Exploratory Data Analysis (EDA)
As a data scientist, one of the very first tasks when given a data is to understand the data. Lots of tools are available that provide the ability to perform data analysis; R, Python, SAS to nanme some. An inital go-through to understand the dimensionality and all the various variables is the first step towards Exploratory Data Analysis. However, EDA is a lot more than that. Being a data scientist, you whould have an indepth idea about the field you’re working in, and hence an end target or aim for why the analysis has to be conducted should be clear. One can reach out to higher level managers to set the goals and expectations from the provided data.
Steps Involved In EDA
EDA can be both graphical
and non graphical
. We’ll explore both of them here in this blog.
Exploratory Data Analysis can be done on from a single variable in the data set to the whole data itself. Based on the type of variables we are dealing with, we can proceed accordingly. The most common starting point is the summary of the data, which provides us some general statistics like miminum value, maximum value, mean, etc about numeric data in the data set.
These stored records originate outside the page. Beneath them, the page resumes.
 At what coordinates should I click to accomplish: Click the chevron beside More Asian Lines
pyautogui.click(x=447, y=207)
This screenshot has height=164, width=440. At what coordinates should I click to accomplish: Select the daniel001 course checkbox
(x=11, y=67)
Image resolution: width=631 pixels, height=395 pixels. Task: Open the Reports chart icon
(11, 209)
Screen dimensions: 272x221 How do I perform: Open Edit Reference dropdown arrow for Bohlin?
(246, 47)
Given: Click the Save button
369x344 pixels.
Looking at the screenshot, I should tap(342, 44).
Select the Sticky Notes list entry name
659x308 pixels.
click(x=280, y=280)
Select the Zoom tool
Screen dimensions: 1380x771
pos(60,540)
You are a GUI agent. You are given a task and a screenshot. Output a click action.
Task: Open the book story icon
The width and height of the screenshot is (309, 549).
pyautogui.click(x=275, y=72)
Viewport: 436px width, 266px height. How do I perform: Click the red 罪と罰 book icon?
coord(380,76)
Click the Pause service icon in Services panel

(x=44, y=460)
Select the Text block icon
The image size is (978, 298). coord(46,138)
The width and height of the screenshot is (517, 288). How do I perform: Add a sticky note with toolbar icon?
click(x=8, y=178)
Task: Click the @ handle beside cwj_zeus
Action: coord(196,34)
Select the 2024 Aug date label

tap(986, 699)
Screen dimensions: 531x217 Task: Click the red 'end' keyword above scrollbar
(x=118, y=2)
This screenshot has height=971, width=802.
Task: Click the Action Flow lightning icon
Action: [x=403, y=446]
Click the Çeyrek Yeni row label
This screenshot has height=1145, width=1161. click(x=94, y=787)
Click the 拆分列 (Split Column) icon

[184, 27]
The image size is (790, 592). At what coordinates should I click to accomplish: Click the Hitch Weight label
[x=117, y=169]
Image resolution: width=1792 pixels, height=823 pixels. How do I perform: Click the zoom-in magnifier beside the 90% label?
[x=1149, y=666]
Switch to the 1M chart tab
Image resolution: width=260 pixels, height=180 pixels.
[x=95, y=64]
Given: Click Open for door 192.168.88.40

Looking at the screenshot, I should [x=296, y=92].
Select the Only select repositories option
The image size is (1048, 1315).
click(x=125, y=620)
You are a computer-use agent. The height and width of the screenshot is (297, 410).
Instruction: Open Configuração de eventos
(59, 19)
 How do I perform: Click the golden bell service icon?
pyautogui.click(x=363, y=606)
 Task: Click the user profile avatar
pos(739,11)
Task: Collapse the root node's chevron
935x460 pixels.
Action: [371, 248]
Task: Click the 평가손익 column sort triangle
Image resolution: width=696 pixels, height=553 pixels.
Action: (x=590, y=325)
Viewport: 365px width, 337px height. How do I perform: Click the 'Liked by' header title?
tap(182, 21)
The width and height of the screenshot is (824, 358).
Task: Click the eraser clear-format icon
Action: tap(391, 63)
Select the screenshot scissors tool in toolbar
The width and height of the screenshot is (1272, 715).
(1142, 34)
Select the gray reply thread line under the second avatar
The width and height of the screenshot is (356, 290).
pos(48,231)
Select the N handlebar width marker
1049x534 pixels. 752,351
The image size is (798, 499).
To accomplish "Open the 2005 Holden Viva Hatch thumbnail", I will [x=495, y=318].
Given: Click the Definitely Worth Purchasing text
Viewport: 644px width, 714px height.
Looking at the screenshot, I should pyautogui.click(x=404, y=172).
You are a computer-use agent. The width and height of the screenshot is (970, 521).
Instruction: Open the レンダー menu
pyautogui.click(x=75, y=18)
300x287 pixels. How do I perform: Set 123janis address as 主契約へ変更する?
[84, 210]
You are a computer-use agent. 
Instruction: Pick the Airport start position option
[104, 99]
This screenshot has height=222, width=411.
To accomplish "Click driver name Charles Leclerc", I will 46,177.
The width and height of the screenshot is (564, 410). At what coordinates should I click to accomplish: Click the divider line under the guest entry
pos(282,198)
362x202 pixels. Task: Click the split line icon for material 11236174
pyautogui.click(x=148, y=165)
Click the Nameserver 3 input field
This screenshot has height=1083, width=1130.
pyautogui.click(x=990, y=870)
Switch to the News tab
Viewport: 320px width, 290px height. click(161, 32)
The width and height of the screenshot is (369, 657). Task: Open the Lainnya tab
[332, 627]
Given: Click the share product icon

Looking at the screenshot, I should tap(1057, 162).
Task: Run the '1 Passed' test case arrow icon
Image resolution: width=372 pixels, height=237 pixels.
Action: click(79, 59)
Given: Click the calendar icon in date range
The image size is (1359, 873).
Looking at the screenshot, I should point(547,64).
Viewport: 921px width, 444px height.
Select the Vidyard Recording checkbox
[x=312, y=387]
Moving onto the next step, one of the important analysis would be to count the number of missing variables, and check possibility to fill them with either mean or median of the data, depending on distribution.
Understanding the type of each variable is impoartant, whether to classify the variable as continous/discrete/categorical/binary etc, becomes critical when performing EDA. The following process to undertand more about the data, is to simply plot it. A simple scatter plot made for any varibale is enough to convey any patterns that the variable is exhibiting. Similar scatter plots can be laid out for all variables. This would help in understanding any seasonalities trend in the data which is quite useful when performing time series analysis and prediction.
The catergorical variables are also of a huge help when it comes to plotting the difference and contribution in data of each variable with respect to the categorical variable(s). The count, using bar plots and histogram can be used to visualize the distribution of the data for any variables.
When we are interested in making any regression models, correlation value between variables comes handy. Most of the laanguages provide a simple one line command to plot and see the correaltion between any of the variables (can be two variables or a whole data frame). This is where heatmap takes the win. A heatmap can be plotted out which helps in easily underdstand the value of a number based on the color of the graph.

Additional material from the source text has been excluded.